Over the weekend, in a joint statement, the governments of Mexico and Guatemala announced the deployment of humanitarian actions so that citizens who wish to do so can return to their homes “in conditions of dignity and security.” There is no evidence, for the moment, that anyone has taken advantage of this mechanism, or what it exactly consists of. News of clashes continue to arrive from the border: between Monday and Tuesday, around 400 inhabitants of Chicomuselo fled the town after a drone dropped a bomb on them.The Guatemalan Army monitors the entrances to its territory and the authorities have provided certificates of humanitarian stay, which are valid for 30 days and can be extended.

There are no official data and the numbers are inexact, but most organizations on the ground and the local press that covers it agree that at this time between 400 and 600 Mexicans have taken refuge in Guatemala, a country that is far from safe (even more so on the jungle border), but which seems to be a better option for the displaced than Chiapas. The opposite is usually the case: Guatemalans crossing Mexico to reach the United States.

Not only social organizations, even the Catholic Church has positioned itself on numerous occasions during the last few months to demand urgent measures against the spiral of violence unleashed by the cartels.

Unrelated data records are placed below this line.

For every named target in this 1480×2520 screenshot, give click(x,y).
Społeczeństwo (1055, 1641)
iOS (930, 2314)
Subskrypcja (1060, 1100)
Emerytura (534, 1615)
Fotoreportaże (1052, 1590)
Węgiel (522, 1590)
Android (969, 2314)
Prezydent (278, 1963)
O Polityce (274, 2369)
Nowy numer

The latest, this Thursday, when the parishes of Santa Catarina and San Pedro Apóstol, in Pantelhó and Chenalhó, two towns in the Highlands of Chiapas, demanded measures to guarantee “security and peace”: “From our Faith in Jesus Christ, the pain of the suffering people, and the indignation, for the ungovernability that we live in the state, the minimization that President Andrés Manuel López Obrador has made in the face of the violence that has gone viral in said municipalities, and without understanding in whose hands the fight against organized crime is, since we see that criminals are growing stronger every day in the presence of the military and the National Guard, or are they protected by them? [sic]”. There are many eyes that this Friday will look at the La Angostura dam and its new bridge.